"Ace Capone" Coles jury ready to announce verdict
The jury in the federal drug-trafficking trial of rap music promoter Alton "Ace Capone" Coles and five co-defendants appears poised to announce its verdict today after more than six days of deliberations.
The jury in the federal drug-trafficking trial of rap music promoter Alton "Ace Capone" Coles and five co-defendants appears poised to announce its verdict today after more than six days of deliberations.
U.S. District Judge R. Barclay Surrick said late yesterday afternoon that the jury indicated it had reached a decision in all but two of the 137 criminal counts it has been considering. Surrick told the jurors to return this morning to try to work out a decision on the remaining counts.
In a message sent to the judge around 3 p.m., the jury said it had deadlocked on two money-laundering charges involving Coles, 34, and his girlfriend and co-defendant Aysa Richardson, 27.

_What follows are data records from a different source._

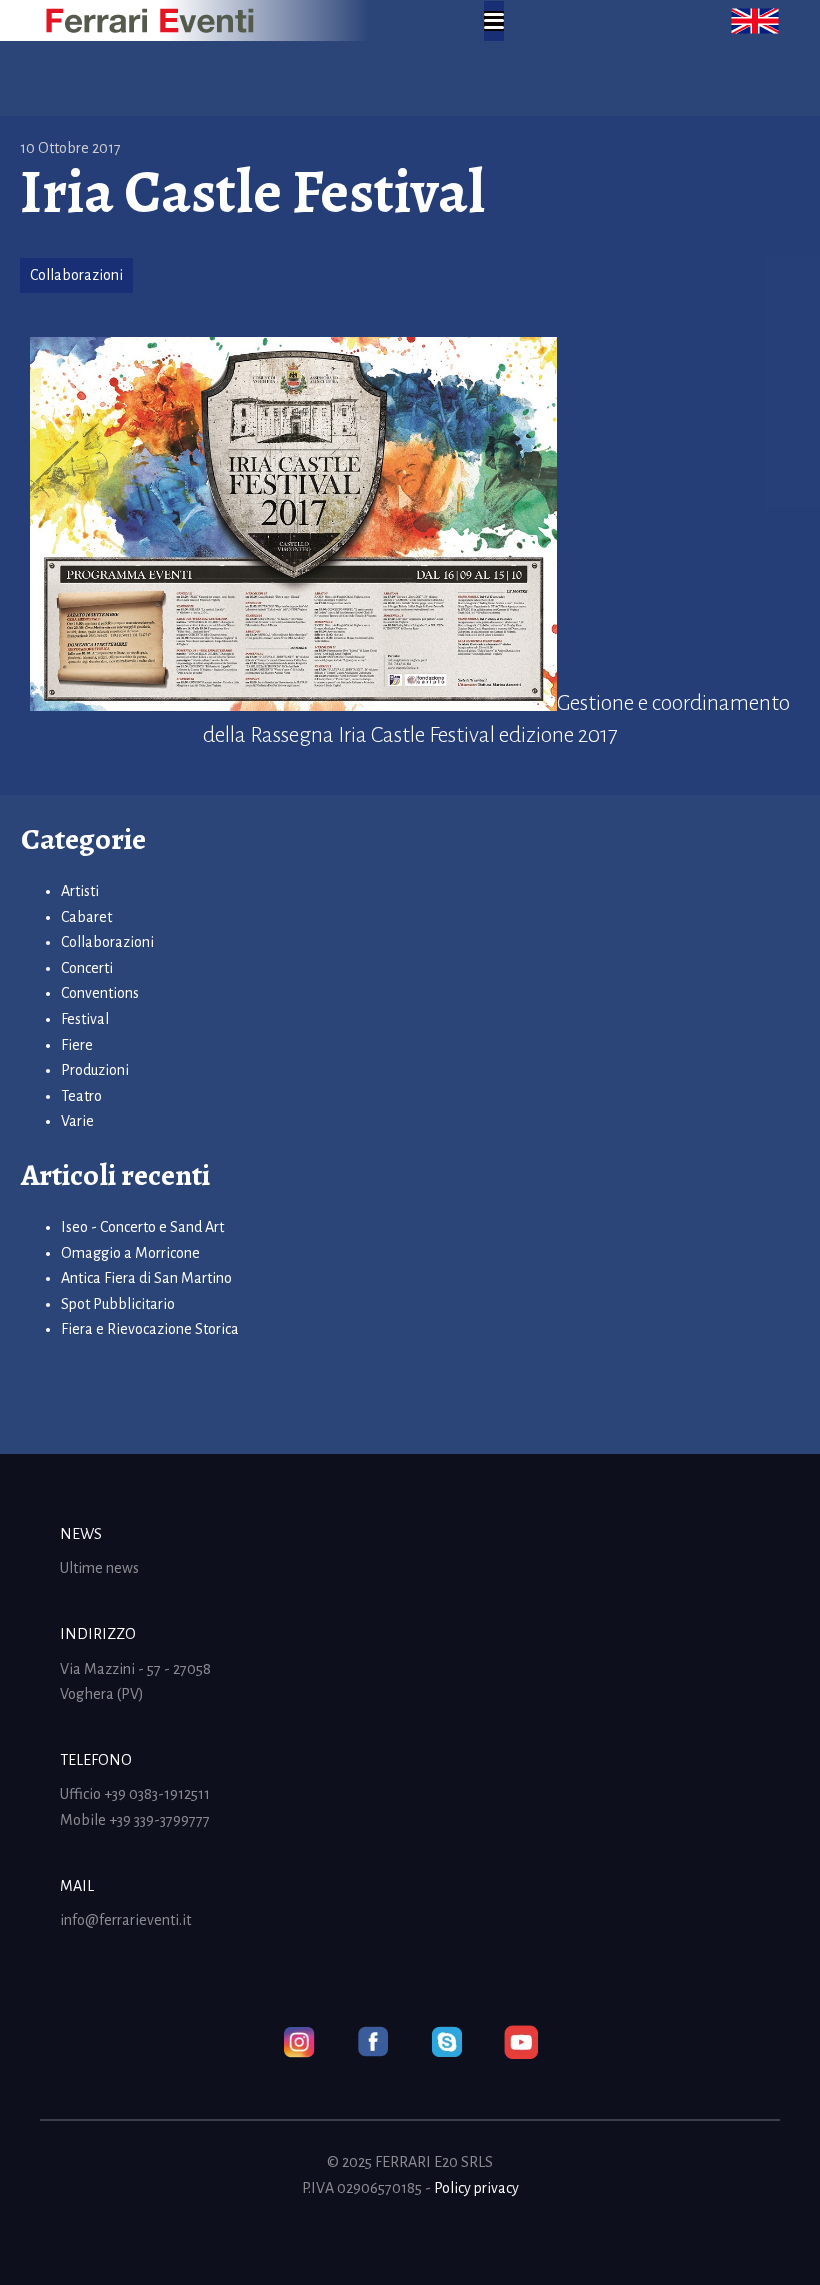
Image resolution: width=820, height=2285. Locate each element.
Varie (77, 1121)
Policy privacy (476, 2188)
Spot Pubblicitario (118, 1304)
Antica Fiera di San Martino (146, 1278)
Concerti (87, 968)
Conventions (100, 993)
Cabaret (86, 917)
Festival (85, 1019)
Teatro (81, 1096)
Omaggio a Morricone (130, 1253)
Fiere (77, 1045)
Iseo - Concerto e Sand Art (142, 1227)
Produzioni (95, 1070)
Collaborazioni (76, 275)
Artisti (80, 891)
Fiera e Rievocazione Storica (150, 1329)
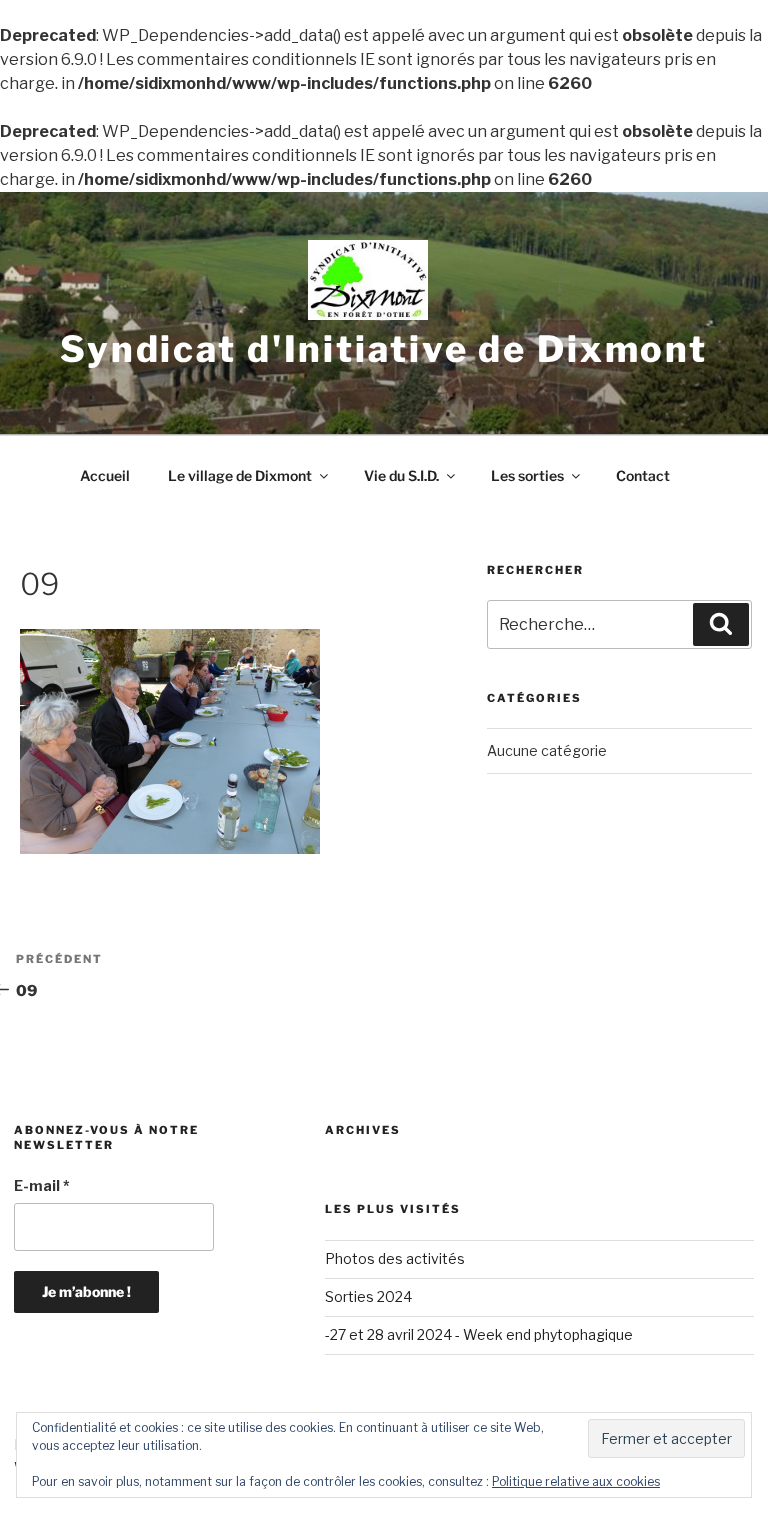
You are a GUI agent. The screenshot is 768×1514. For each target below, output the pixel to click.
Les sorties (527, 475)
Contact (643, 475)
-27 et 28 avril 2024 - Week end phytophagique (479, 1334)
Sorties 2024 (368, 1296)
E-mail (42, 1185)
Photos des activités (395, 1258)
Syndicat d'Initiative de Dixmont (384, 349)
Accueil (105, 475)
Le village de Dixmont (240, 475)
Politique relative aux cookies (576, 1481)
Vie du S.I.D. (401, 475)
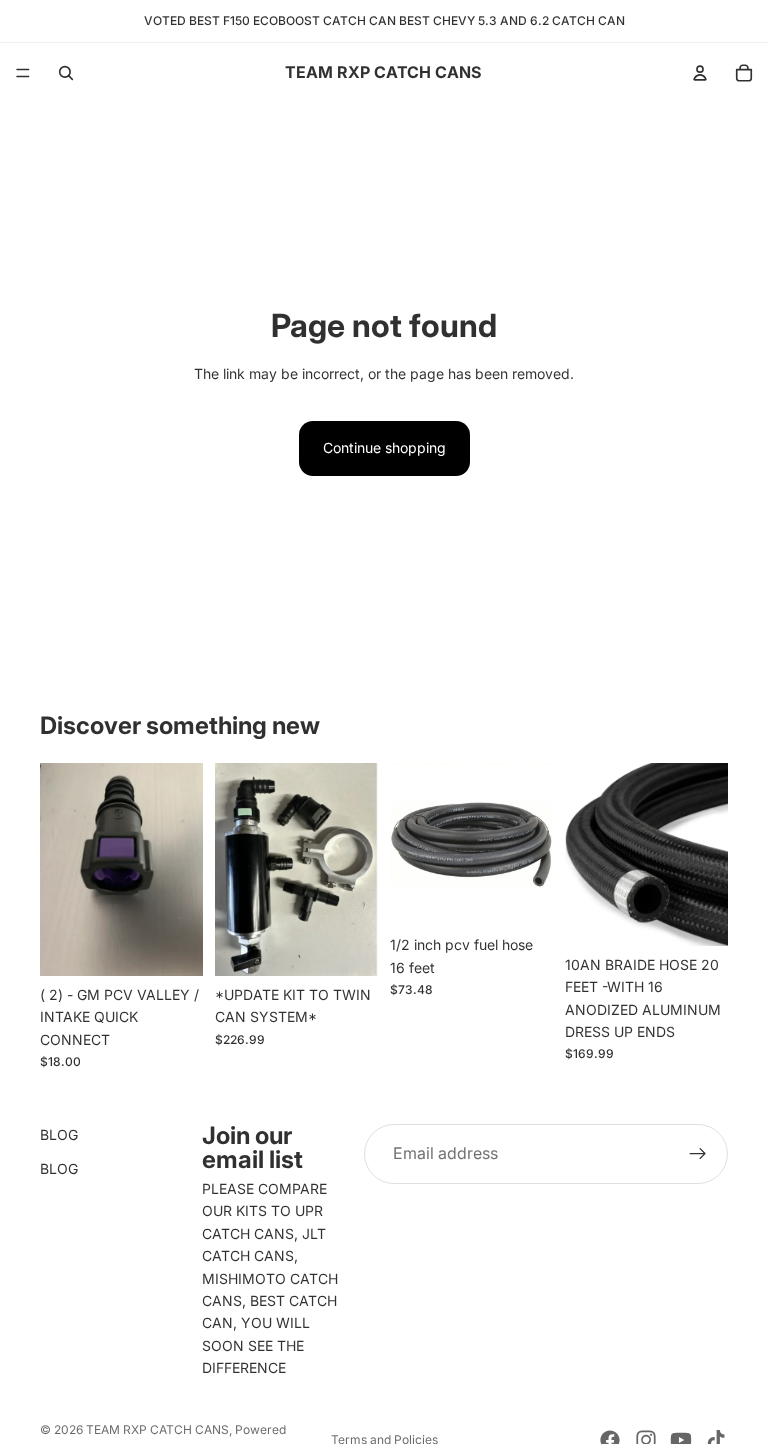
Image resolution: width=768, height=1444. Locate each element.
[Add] (172, 945)
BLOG (59, 1134)
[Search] (66, 73)
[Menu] (23, 73)
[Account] (700, 73)
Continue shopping (384, 447)
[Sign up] (698, 1154)
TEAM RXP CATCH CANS (157, 1429)
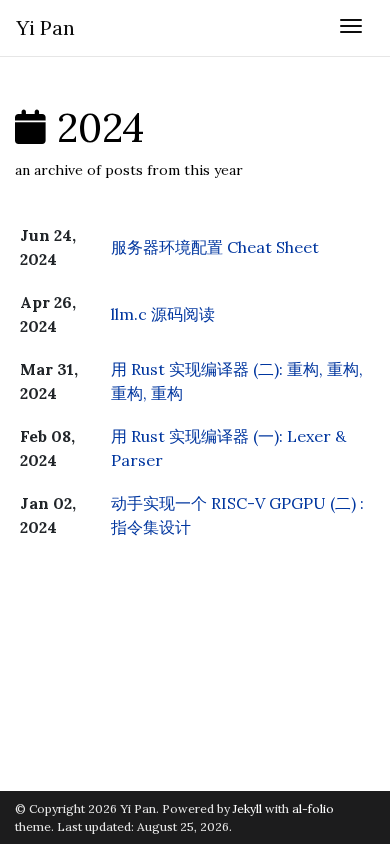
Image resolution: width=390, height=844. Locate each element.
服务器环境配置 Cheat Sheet (215, 247)
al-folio (313, 808)
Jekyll (247, 808)
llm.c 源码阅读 (163, 314)
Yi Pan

The jury has asked to hear a tape of a phone conversation between Coles and Richardson from June 2005 and a letter Coles sent from prison to Richardson two years later.
Both the tape and the letter made references to the purchase of a $488,000 house near Mullica Hill that Coles and Richardson moved into less than two weeks before Coles was arrested on Aug. 5, 2005.
The government alleges that Coles used cash from his drug dealing as a down payment for the property.
Coles and co-defendant Timothy "Tim Gotti" Baukman, 32, are charged with using Take Down Records, a company they founded in 2002, as a front for a $25 million crack- and cocaine-distribution network.
Both could be sentenced to life in prison if they are convicted of the most serious charge in the case - managing a continuing criminal enterprise.
The case includes charges of drug trafficking, conspiracy, money laundering, wire fraud, weapons and perjury.
The other defendants in the case are James Morris, 33, a reputed cocaine supplier for the Coles' drug network; Thais Thompson, 32; and Monique Pullins, 24.
The case grew out of a two-year investigation by agents of the Bureau of Alcohol, Tobacco, Firearms and Explosives.
The evidence presented during the six-week trial has included more than 300 secretly recorded conversations in which Coles and his associates allegedly set up drug deals. The jury also was shown more than $800,000 in cash, nearly a kilogram of cocaine, and 30 weapons, including an assault rifle and a machine gun, seized in a series of raids in August 2005.